NVDA’s recent price action is at the root of the concern. Even after a couple of days of modest declines, the stock is up about 40% year-to-date and also since it’s last report. (Bear in mind that the year is less than two months old!). The stock has more than tripled in the past year. It’s a juggernaut – deservedly so. The company has been beating revenue and earnings expectations for the last four quarters even while raising guidance throughout. But NVDA’s stellar performance reduces the margin of error. As we wrote on February 12th:
It is clear that market expectations either for Q4 results or forward guidance are well above those embodied by analysts. If the market was satisfied with analysts’ expectations, we wouldn’t see this stock rocketing higher. That means that there is tremendous room for disappointment. Considering NVDA’s index weights and psychological importance, a sell-off in that stock would indeed impact the indices.
Can the investors be satisfied if earnings merely meet the $4.84 EPS consensus or if revenues don’t substantially exceed the $21.4 billion estimate? If not, what is indeed the correct “whisper number”? And what if the company merely reaffirms guidance? Analysts are already pricing in growth that almost any investor would consider extraordinarily enviable, yet the stock appears to be pricing in something that surpass the already lofty expectations.
This is not an idle concern. NVDA did little after its last two earnings reports even after beating estimates on all fronts and raising guidance. These came after two stellar rallies three and four quarters ago. After the last four moves of -2.46%, +0.1%, +24.37% and 14.02%, it is hardly surprising that at-money options expiring Friday imply 10.6% daily moves between now and the end of the week:
NVDA Implied Volatilities by Strike for Options Expiring February 23rd (blue), March 1st (purple), March 15th (yellow)
Source: Interactive Brokers
The fascinating part is the shape of the curves, or the skew. The strike space in the graph above represents 3 standard deviation moves from the current level. Considering the recent volatility of NVDA, that gives us a roughly $650 wide X-axis. On that wide of a scale, we see a relatively normal “Elvis smile”, with downside strikes sloping up more steeply than those to the upside. But it’s a bit misleading, since the low ebb is in the $590-$600 range — over 10% below the current stock price. When we zoom in a bit to show a strike space of 20% ,we see a rather strangely shapely skew:
NVDA Implied Volatilities by Strike for Options Expiring February 23rd (blue), March 1st (purple), March 15th (yellow)
Source: Interactive Brokers
Not that the skews are either pancake flat, or actually upward sloped.

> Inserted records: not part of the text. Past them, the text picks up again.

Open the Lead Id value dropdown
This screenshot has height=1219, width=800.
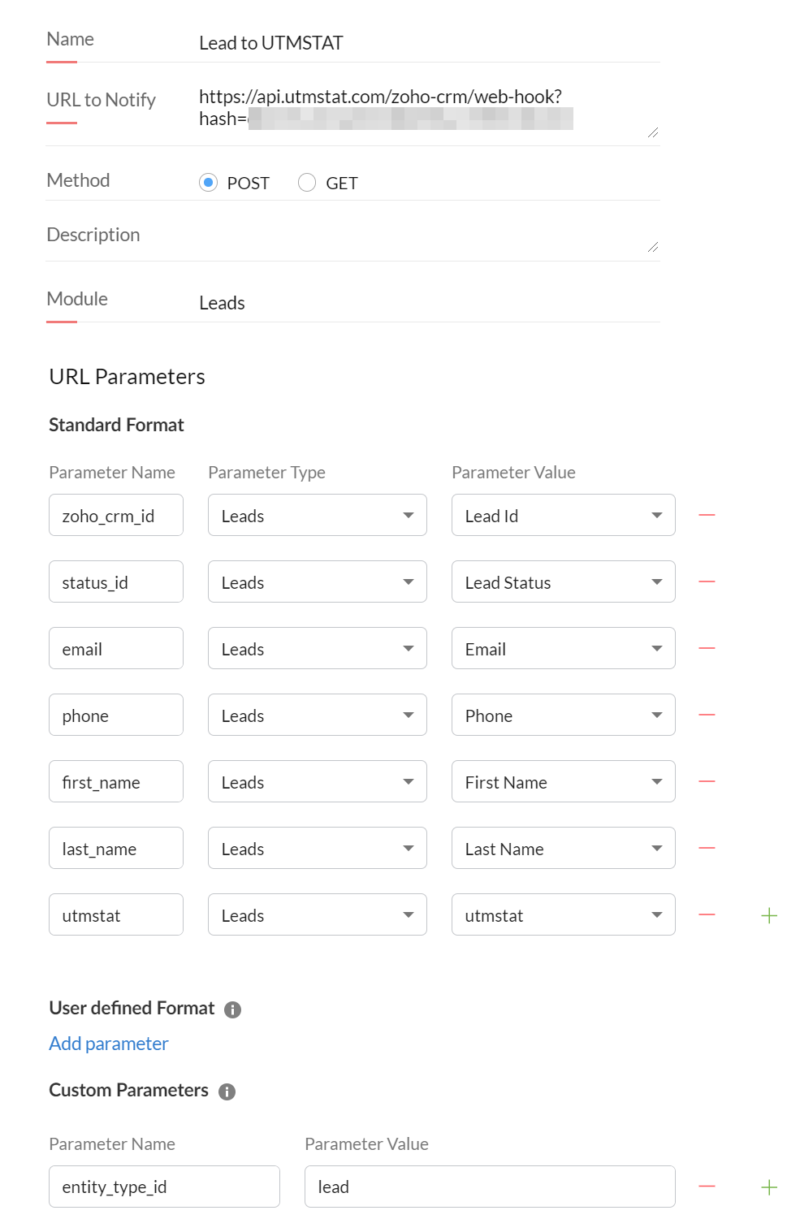pyautogui.click(x=563, y=515)
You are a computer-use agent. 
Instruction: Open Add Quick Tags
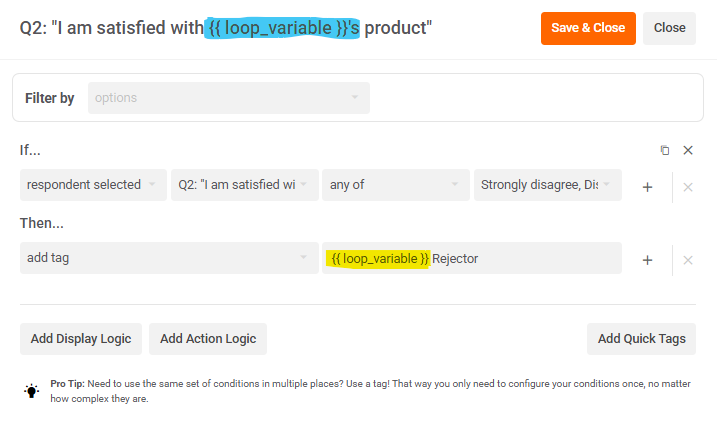[641, 339]
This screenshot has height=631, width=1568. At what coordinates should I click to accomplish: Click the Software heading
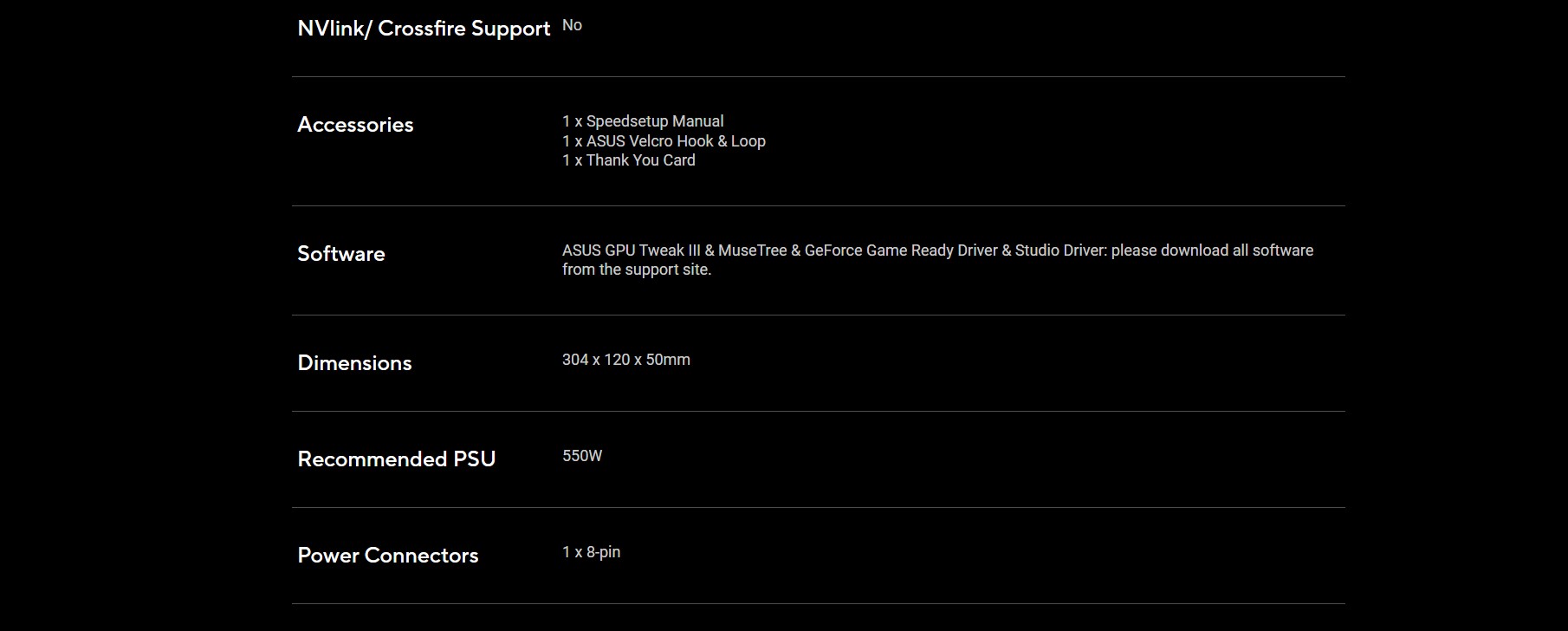[x=341, y=254]
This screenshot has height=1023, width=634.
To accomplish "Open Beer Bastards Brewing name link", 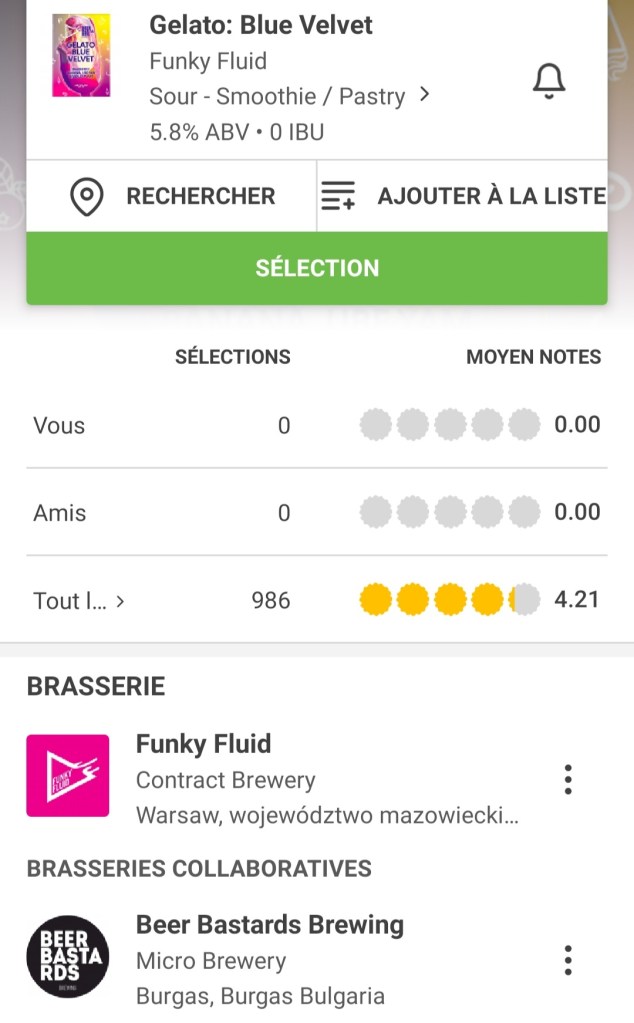I will pos(270,925).
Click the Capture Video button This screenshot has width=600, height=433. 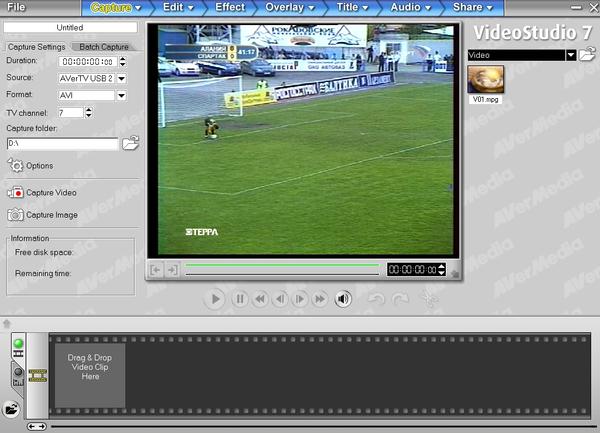pyautogui.click(x=16, y=192)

This tells us that FOMO is still in play. Traders are more willing to risk a downside move than an upward one, even after a couple of down days for NVDA. That said, the IBKR Probability Lab shows a peak in the $625-$640 range for options expiring Friday. It’s not so much that traders aren’t hedging the downside at all, but more that they are willing to speculate on a wide range of positive outcomes.

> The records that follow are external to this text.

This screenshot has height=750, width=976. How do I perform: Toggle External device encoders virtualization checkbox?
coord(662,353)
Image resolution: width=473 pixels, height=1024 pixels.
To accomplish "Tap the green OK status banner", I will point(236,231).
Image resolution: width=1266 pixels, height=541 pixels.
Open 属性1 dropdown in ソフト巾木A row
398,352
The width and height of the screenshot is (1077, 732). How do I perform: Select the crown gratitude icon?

IBKR Probability Lab for NVDA Options Expiring February 23rd, 2024
Source: Interactive Brokers
It is also important to note that even as NVDA has experienced a modest recent pullback from recent record highs, other high-flying AI names like SMCI and ARM have pulled back more substantially from even steeper moves. We have also seen some risk aversion creep back into the broader market, with VIX trading in the 15-16 range after being mired in a 12.5-14 level. The current levels don’t imply a historically notable amount of demand for volatility protection, but they are more historically normal. Bottom line – we’ve seen some risk aversion creep back in NVDA’s options, AI-related stocks, and the broader markets in general. We’ll know if those concerns will be justified soon enough.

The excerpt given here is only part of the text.